3
votes

I am trying to parallelize a fortran loop via OpenMP. The loop in essence consists of only two commands:

do i=1,LSample
  calcSslice(Vpot(:,:,i), Sslice)
  rpold = rp
  combine_rp_matrices (rpold, Sslice, rp)
end do

the calcSslice subroutine reads Vpot(:,:,i), performs some calculations and stores the results in the matrix Sslice. the combine_rp_matrices uses rpold and Sslice to update rp. rp acts as a running variable and is the desired output of the program. The order in which the Sslice-matrices from different iterations are combined with rp is irrelevant. My first attempt at parallelizing this loop looked like this:

!$OMP PARALLEL DO DEFAULT(SHARED), PRIVATE(Sslice), SCHEDULE(DYNAMIC)
do i=1,LSample
  calcSslice(Vpot(:,:,i), Sslice)
!$OMP CRITICAL
  rpold = rp
  combine_rp_matrices (rpold, Sslice, rp)
!$OMP END CRITICAL
end do
!$OMP END PARALLEL DO

This compiles and runs, but produces wrong results.
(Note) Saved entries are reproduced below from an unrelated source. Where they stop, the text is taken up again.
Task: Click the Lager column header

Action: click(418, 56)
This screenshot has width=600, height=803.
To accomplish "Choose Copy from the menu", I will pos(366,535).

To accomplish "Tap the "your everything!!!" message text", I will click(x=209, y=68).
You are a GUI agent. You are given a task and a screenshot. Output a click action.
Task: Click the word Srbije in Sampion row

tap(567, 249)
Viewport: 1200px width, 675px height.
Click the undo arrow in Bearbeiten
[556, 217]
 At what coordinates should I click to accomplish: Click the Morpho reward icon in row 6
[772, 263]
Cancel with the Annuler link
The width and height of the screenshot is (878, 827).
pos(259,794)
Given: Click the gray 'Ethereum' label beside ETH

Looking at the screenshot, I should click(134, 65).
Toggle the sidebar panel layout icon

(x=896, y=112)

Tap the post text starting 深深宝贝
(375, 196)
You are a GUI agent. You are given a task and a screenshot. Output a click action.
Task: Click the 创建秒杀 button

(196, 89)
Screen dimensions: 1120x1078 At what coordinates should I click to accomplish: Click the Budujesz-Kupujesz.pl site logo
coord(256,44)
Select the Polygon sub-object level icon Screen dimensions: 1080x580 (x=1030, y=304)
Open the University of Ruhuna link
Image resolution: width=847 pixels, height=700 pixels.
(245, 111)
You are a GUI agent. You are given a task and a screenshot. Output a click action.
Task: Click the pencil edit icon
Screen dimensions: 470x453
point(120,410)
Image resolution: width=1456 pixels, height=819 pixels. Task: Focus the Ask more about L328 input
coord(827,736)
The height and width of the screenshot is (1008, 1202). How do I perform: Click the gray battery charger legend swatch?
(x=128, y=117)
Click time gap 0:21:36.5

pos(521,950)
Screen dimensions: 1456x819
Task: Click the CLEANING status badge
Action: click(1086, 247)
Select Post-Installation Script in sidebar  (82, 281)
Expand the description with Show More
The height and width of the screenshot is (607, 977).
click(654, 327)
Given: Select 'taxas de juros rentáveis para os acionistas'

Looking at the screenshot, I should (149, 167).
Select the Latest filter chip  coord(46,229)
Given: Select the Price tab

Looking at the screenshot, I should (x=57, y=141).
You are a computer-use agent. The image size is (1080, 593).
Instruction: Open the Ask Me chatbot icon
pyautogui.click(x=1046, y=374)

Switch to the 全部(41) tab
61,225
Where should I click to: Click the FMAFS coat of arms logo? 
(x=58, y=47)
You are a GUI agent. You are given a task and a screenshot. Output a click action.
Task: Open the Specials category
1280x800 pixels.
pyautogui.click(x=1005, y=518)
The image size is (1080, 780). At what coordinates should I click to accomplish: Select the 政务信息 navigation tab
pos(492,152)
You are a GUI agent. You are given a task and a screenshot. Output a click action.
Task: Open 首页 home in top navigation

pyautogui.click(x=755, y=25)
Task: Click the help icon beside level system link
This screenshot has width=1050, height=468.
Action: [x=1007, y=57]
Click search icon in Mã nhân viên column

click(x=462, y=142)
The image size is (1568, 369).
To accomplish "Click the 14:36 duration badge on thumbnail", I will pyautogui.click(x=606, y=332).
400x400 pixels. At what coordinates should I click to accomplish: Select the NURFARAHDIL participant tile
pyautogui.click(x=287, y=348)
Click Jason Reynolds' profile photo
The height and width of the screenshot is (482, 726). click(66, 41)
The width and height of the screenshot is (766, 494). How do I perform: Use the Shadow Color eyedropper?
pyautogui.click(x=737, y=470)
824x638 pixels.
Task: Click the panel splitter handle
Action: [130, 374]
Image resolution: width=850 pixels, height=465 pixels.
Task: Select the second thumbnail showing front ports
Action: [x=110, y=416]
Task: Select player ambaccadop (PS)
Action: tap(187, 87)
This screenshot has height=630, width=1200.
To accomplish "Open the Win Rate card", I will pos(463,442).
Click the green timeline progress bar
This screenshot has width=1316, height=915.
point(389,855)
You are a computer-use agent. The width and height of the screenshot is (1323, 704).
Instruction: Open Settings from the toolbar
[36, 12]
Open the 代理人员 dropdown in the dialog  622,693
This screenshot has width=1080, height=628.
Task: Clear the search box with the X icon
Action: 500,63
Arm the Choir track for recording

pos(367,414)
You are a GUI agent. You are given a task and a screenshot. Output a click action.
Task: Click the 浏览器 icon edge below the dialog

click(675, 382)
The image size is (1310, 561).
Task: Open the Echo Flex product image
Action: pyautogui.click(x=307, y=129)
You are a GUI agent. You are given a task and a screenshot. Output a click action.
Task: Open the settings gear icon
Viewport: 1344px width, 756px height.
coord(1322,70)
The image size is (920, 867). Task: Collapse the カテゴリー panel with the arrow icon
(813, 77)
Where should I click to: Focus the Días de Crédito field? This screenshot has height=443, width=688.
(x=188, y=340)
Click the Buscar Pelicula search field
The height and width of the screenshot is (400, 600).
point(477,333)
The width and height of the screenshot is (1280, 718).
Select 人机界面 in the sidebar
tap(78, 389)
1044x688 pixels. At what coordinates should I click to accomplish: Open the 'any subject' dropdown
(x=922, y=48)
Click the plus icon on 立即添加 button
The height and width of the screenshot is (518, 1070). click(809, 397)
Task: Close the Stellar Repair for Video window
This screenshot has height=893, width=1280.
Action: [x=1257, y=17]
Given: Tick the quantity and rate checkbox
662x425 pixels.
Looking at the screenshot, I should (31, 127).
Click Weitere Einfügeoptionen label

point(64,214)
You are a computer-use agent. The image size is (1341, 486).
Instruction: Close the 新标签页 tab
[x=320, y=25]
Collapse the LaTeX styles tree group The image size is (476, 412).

Using the following code I get correct results but much slower execution (albeit still faster than serialized code):

!$OMP PARALLEL DO DEFAULT(SHARED), PRIVATE(Sslice), SCHEDULE(DYNAMIC)
do i=1,LSample
!$OMP CRITICAL(Crit2)
  calcSslice(Vpot(:,:,i), Sslice)
!$OMP END CRITICAL(Crit2)
!$OMP CRITICAL
  rpold = rp
  combine_rp_matrices (rpold, Sslice, rp)
!$OMP END CRITICAL
end do
!$OMP END PARALLEL DO

So there is apparently some synchronization issue with calcSslice. However, I don't quite understand where this would occur. Vpot is only read from and not written to in calcSslice and Sslice is a threadprivate variable. Any global variables used in calcSslice are also only read from. The variables rpold and rp are declared in the scope of the subroutine which the DO loop is part of, and so cannot be accessed by calcSslice. The variables declared in calcSslice use the following attributes: intent(in), intent(out), target, pointer.

Where does this go wrong?

EDIT: The problem is solved, cause was the initialization of variables in calcSslice during declaration, which implies the save attribute.

1
Check the reentrance of your functions thay might be unsafe.Noureddine

1 Answers

2
votes

My guess would be that calcSslice is not threadsafe. Make sure this subroutine does not access global variables other than read-only and do not use the save attribute (beware the implicit save if you initialize variables during declaration!). You could use a threadchecker like the one provided by Intel to find race-conditions in your code. If you have no access to such software, I would start with a dummy procedure and then populate the routine incrementaly to see where it fails.

Another thing that puzzles me is the last two lines of the loop body. Every thread backups the whole matrix and then adds his slice. Wouldn't it be better to collect all slices (e.g. by a reduction clause) and then combine that large slice once?